OK, I'm convinced. Can someone tell me what to buy, specifically? Needs to run Ubuntu, support 2 x 4K monitors (3 would be nice), have at least 64GB RAM and fit on my desk. Don't particularly care how good the GPU is / is not.

Here's my starting point: gmktec.com/products/amd-ryzen™-ai-max-395-evo-x2-ai-mini-pc. Anything better?

Beelink GTR9 Pro. It has dual 10G Ethernet interfaces. And get the 128GB RAM version, the RAM is not upgradeable. It isn't quite shipping yet, though.

The absolute best would be a 9005 series Threadripper, but you will easily be pushing $10K+. The mainstream champ is the 9950X but despite being technically a mobile SOC the 395 gets you 90% of the real world performance of a 9950X in a much smaller and power efficient computer:

https://www.phoronix.com/review/amd-ryzen-ai-max-arrow-lake/...

And this would be something cheaper https://www.bee-link.com/products/beelink-ser9-ai-9-hx-370?v...

Similar single core performance, less cores, less GPU. Depends what you’re doing.

It only goes up to 96GB RAM (54GB usable for the GPU) vs 128GB/96GB on the 395. I have a 370 on a Minisforum AI X1 Pro and on an Asus Vivobook S, but to be frank I've found the performance disappointing.

Fastest threadripper on the market is usually a good bet. Worth considering mini-pc on vesa mount / in a cable tray + fast machine in another room.

Also, I've got a gmktec here (cheaper one playing thin client) and it's going to be scrapped in the near future because the monitor connections keep dropping. Framework make a 395 max one, that's tempting as a small single machine.

Threadripper is complete overkill for most developers and hella expensive especially at the top end. May also not even be that much faster for many work-loads. The 9950X3D is the "normal top-end" CPU to buy for most people.

Whether ~$10k is infeasibly expensive or a bargain depends strongly on what workloads you're running. Single threaded stuff? Sure, bad idea. Massively parallel set suites backed by way too much C++, where building it all has wound up on the dev critical path? The big machine is much cheaper than rearchitecting the build structure and porting to a non-daft language.

I'm not very enamoured with distcc style build farms (never seem to be as fast as one hopes and fall over a lot) or ccache (picks up stale components) so tend to make the single dev machine about as fast as one can manage, but getting good results out of caching or distribution would be more cash-efficient.

Yes of course it depends, which is why I used "most developers" and not "all developers". What is certainly it not is a good default option for most people, like you suggested.

Different class of machines, the Threadripper will be heavier on multicore and less bottlenecked by memory bandwidth, which is nice for some workloads (e.g. running large local AIs that aren't going to fit on GPU).
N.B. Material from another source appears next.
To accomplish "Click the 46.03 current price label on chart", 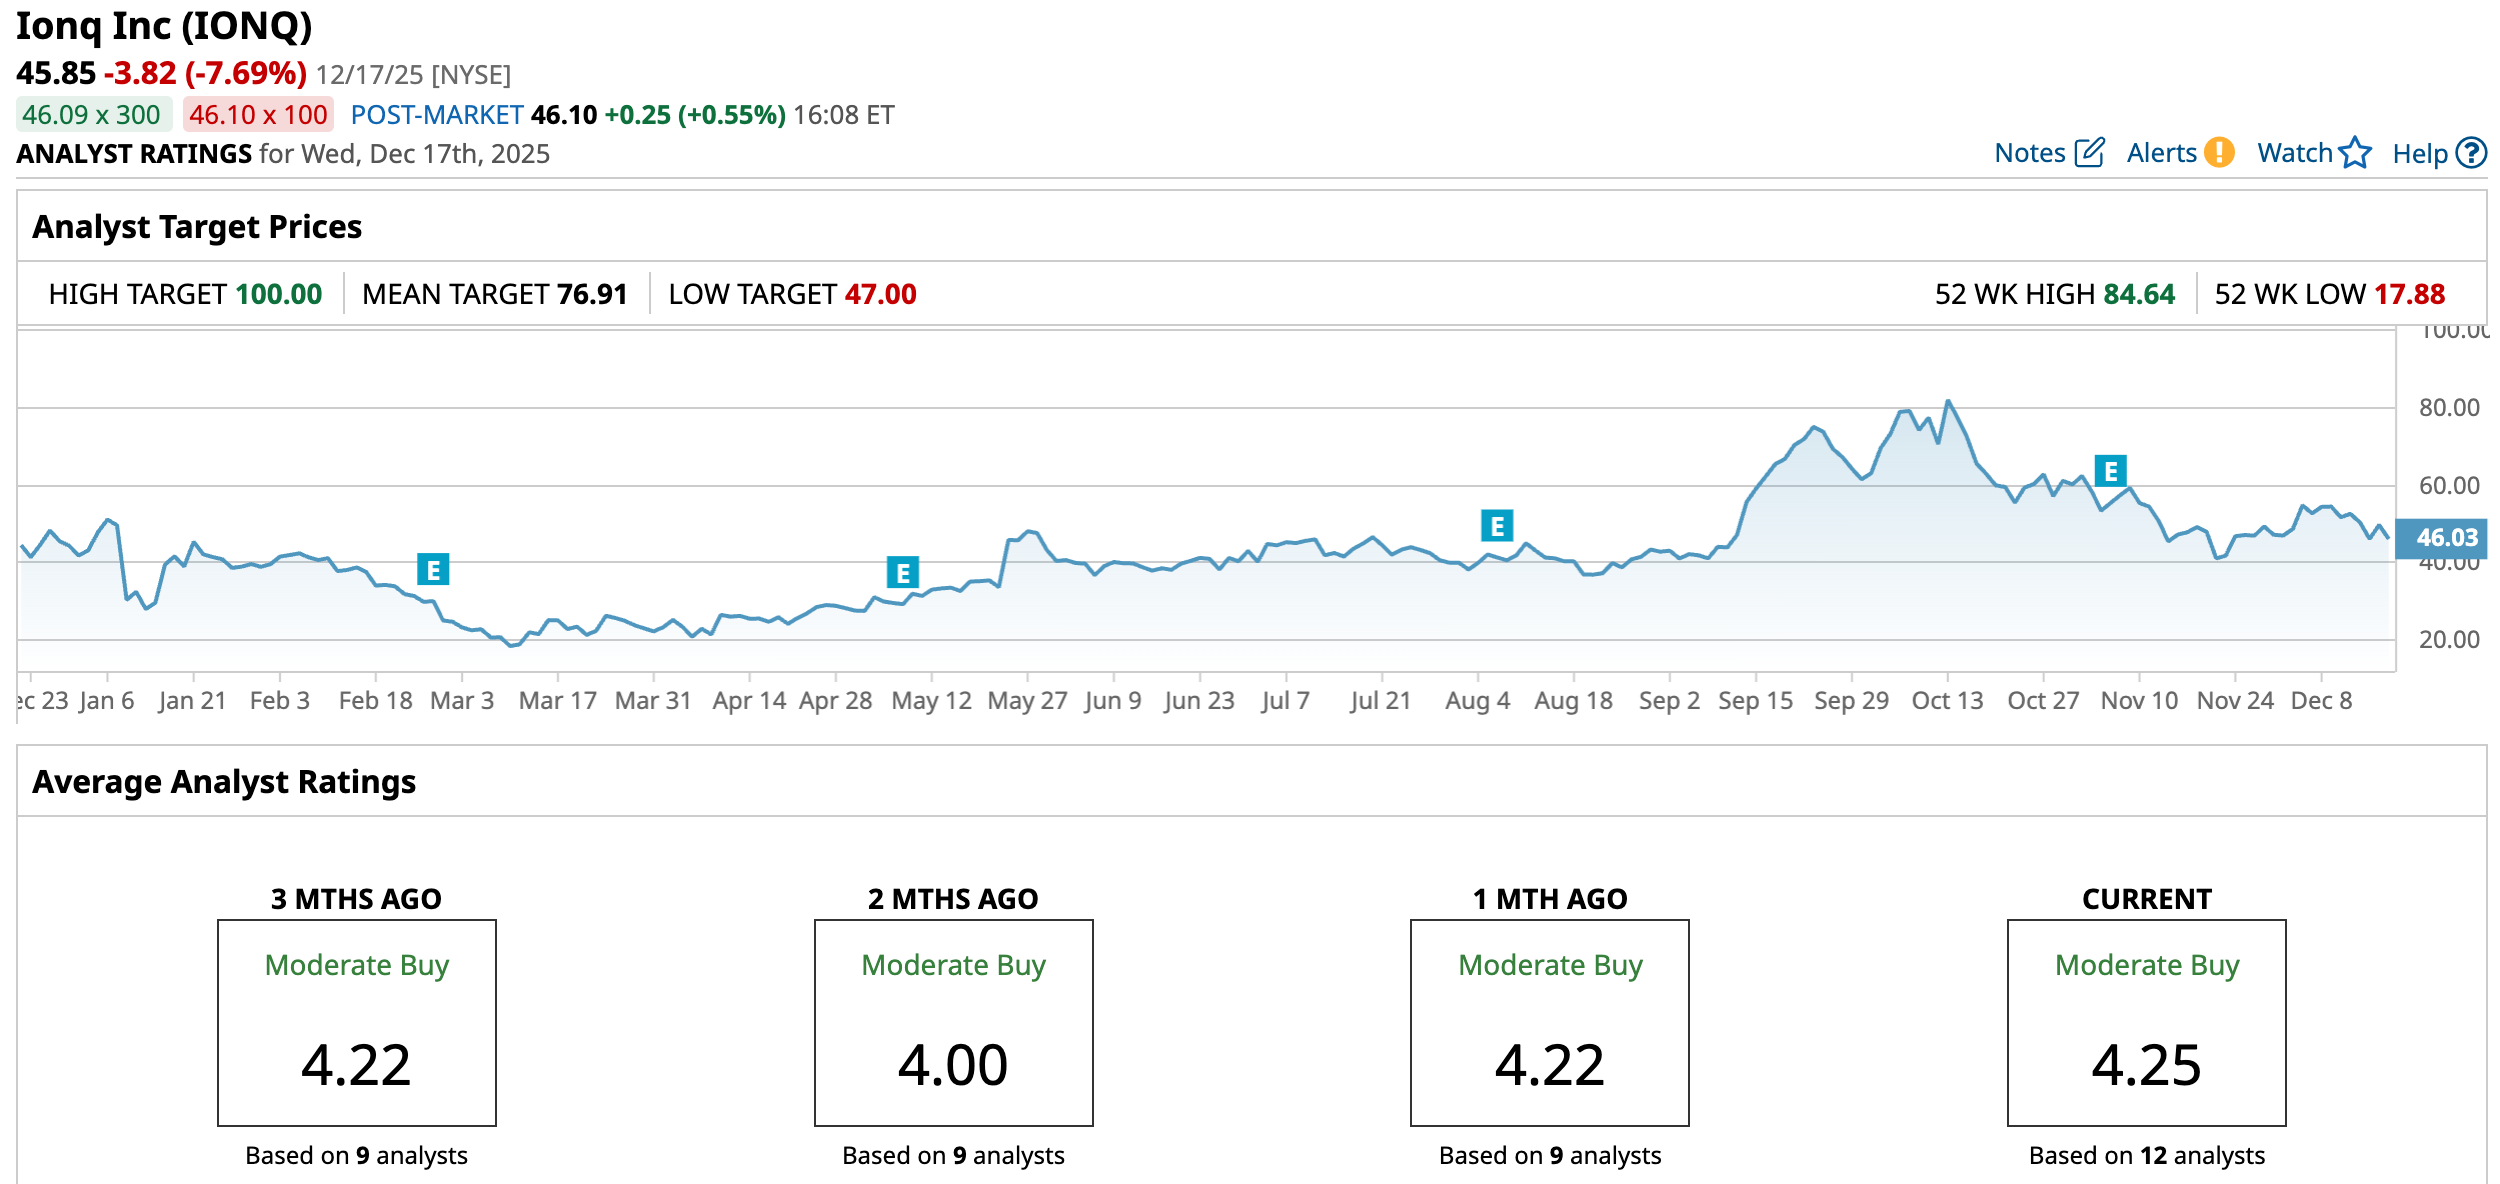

The 9950X and 9950X3D may be preferable for workloads where raw single-threaded compute and fast cache access are more important.

I just bought myself one of these for the same use case https://www.minisforum.uk/products/minisforum-bd770. I did also want to use my existing 3060 GPU, though. It all fit in a relatively small case.

You might be better off buying a mini pc if you’re happy with an integrated GPU. There are plenty of Ryzen mini pcs that end up cheaper than building around an itx motherboard.

The computer you listed is specifically designed for running local AI inference, because it has an APU with lots of integrated RAM. If that isn't your use case then AMD 9000 series should be better.

Not just local AI inference, plenty of broader workstation workloads will benefit from a modern APU with a lot of VRAM-equivalent.

Huh, that's a really good deal at 1500 USD for the 64Gb model considering the processor it's running. (It's the same one that's in the Framework desktop that there's been lots of noise about recently - lots of recent reviews on YouTube.)

Get the 128Gb model for (currently) 1999 USD and you can play with running big local LLMs too. The 8060 iGPU is roughly equivalment to a mid-level nVidia laptop GPU, so it's plenty to deal with a normal workload, and some decent gaming or equivalent if needed.

Yeah, I like the look of the Framework but the (relative) price and lead times are putting me off a little.

There are also these which look similar https://www.bee-link.com/products/beelink-gtr9-pro-amd-ryzen...

From what I've been able to tell from interwebz reviews, the Framework one is better/faster as the GMTek is thermally throttled more. Dunno about the Beelink.

9950x. If you game, get that in X3D version, or a lower-numbered version in X3D.

Multimonitor with 4K tends to need fast GPU just for the bandwidth, else dragging large windows around can feel quite slow (found that out running 3 x 4K monitors on a low-end GPU).

If you want 3x 4k monitors, you need to care how good the GPU is.